The marathon was a massive challenge but training came along as well as I could've hoped. I enjoyed ticking off each of the long runs on my training plan and knowing I was one step closer to the full distance. It didn't make the big day feel any less daunting though! 

For most of my life I've been entirely un-sporty so I think my family was quite surprised I was actually doing it. I started running a few years ago and have completed a few half marathons since then, but the thought of doubling that distance was utterly terrifying when I set out on this challenge. 

I remember the day mum made the decision to go into Trinity so clearly. I was scared because it was a step towards something I didn't want to believe was going to happen. But Trinity is a remarkable place - light and airy, with beautiful gardens and friendly staff who will go out of their way to make you feel comfortable. We took lots of pictures with us and put them up in mum’s room to make it feel a little more like home.

The most important thing for me was knowing that mum was comfortable and I think going into Trinity meant she was able to let go. Although mum was only at Trinity for a matter of days, the hospice left such a lasting impression on myself and my family.

They provided an oasis of calm in which to digest what was happening and gave us the support we needed to help us through the hardest days.

After hours on end spent at mum's bedside, I'll never forget escaping into the beautiful gardens and having a moment to breathe. Despite my initial reservations, I'm so glad mum spent her last few days at Trinity and not at home.
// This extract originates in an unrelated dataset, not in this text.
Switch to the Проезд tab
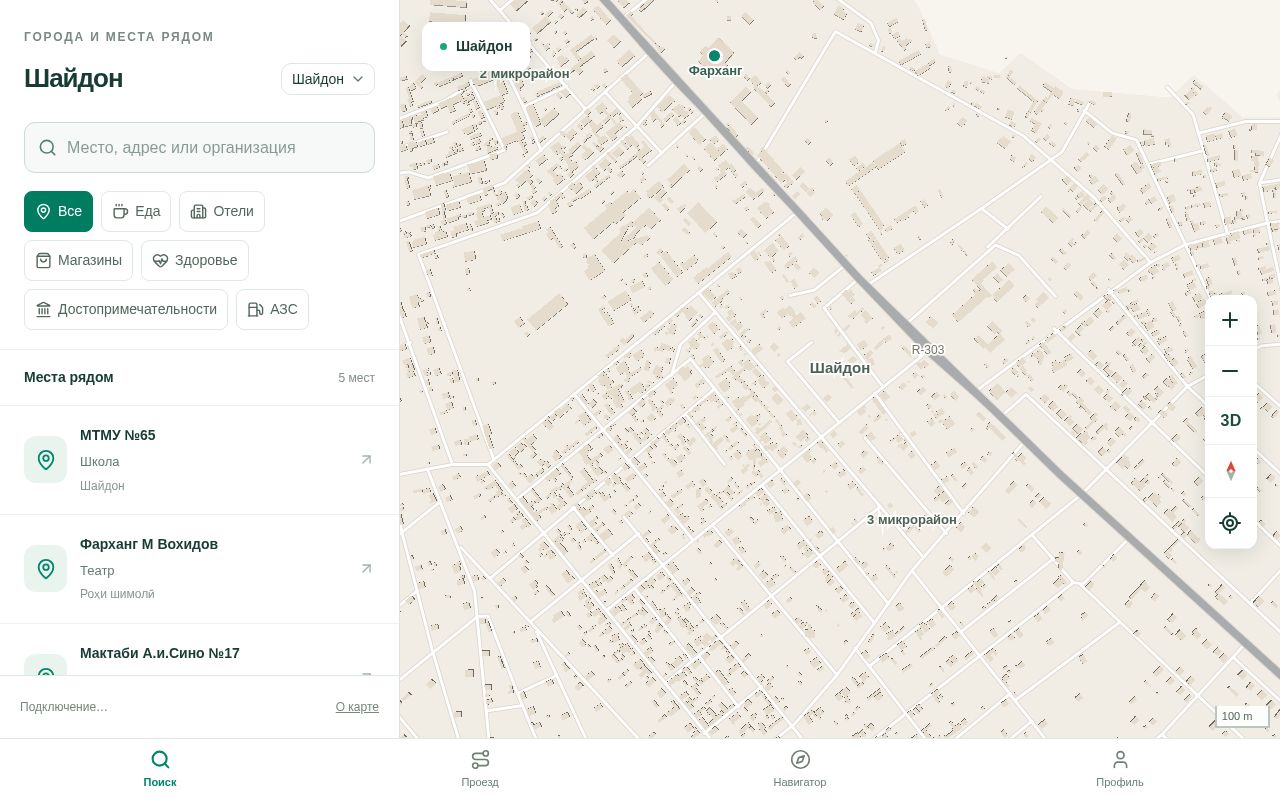 [480, 768]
It somehow separated the hardest times from everything that had gone before, and meant at home we could focus on all the happy times without the constant reminder of those last days. In the 10 years since, I've had friends experience Trinity first hand and they've all commented on how special a place it is; it isn't how you imagine a hospice to be.

The days after mum died were the hardest of my life. I was 18 at the time and days away from my first A Level, but I was lucky to have the support of my family and we all helped each other through. Trinity continued to offer lots of support, and knowing they were there if we needed anything was reassuring. To be able to raise this money for Trinity Hospice in mum's memory feels like a fitting way to mark the 10 year anniversary.”